Ejercicio: Reescribe el fragmento sobre la película de Peña a partir de "Más allá de" y hasta "vemos de sus tocatas.". Sustituye "comediante" por "humorista".

Fragmento para leer:
◆ ◆ ◆ ◆
Más allá de esos condicionamientos del relato, lo que deja su figura tiene relación con el paso del tiempo. El carácter performático de este viejo-niño que nunca pudo o quiso ser adulto es abonado en la película pero sin el lustre completo de hacer de todo el documental una performance, es decir, una invención que autoexplote los rasgos de su personaje. El humor y las dotes de comediante de Peña saltan a la vista y suponemos que sirve para acallar rasgos más oscuros o más específicos, tanto de su vida como de la vejez. Esa parte de la intimidad que queda fuera de campo no importa en los momentos en que la figura se hace consciente de su carácter, tanto ante la cámara como en lo que vemos de sus tocatas.

Es una lástima, en ese sentido, que lo musical, en concreto sus canciones, no tengan más espacio. Eso hubiera implicado una naturaleza diferente para la película, pero justamente sirve para delimitar el alcance de la puesta en valor de su fracaso o éxito. Pero ese es un motivo por el que este subgénero se aparta de la música para solo pensar al actante. De ahí que sean películas narrativas clásicas (personaje-conflicto) y no registros musicales (conciertos)  o ensayos sobre música (visualizar el sonido y la palabra). Esto, a la larga, permite entender mejor la autenticidad en un tiempo en que lo auténtico ya no es condición del individuo contemporáneo, el que sospecha de toda “pureza” ya que esta dado en un ambiente cultural donde todo es construcción social (ideológica).
◆ ◆ ◆ ◆
Ítems presentados:
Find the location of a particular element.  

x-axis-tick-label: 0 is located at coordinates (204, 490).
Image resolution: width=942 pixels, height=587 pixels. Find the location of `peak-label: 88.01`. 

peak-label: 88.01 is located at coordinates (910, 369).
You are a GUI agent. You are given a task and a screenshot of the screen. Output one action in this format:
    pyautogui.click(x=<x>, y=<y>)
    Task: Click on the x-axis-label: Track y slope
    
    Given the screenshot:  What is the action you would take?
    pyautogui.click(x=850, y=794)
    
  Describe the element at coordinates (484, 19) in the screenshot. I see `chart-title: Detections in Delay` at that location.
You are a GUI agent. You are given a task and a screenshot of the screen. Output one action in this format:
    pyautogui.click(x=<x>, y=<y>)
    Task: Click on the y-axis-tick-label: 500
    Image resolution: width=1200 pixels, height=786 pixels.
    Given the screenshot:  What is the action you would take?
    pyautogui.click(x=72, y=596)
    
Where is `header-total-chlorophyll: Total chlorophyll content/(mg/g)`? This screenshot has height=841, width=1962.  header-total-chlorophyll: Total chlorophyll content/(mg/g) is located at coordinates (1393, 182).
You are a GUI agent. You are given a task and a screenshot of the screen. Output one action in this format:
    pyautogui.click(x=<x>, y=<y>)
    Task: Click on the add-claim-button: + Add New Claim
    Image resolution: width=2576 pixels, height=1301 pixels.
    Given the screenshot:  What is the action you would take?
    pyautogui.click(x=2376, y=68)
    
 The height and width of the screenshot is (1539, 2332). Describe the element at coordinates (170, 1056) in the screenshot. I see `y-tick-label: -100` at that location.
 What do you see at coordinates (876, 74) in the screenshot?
◆ ◆ ◆ ◆
Solución:
Más allá de esos condicionamientos del relato, lo que deja su figura tiene relación con el paso del tiempo. El carácter performático de este viejo-niño que nunca pudo o quiso ser adulto es abonado en la película pero sin el lustre completo de hacer de todo el documental una performance, es decir, una invención que autoexplote los rasgos de su personaje. El humor y las dotes de humorista de Peña saltan a la vista y suponemos que sirve para acallar rasgos más oscuros o más específicos, tanto de su vida como de la vejez. Esa parte de la intimidad que queda fuera de campo no importa en los momentos en que la figura se hace consciente de su carácter, tanto ante la cámara como en lo que vemos de sus tocatas.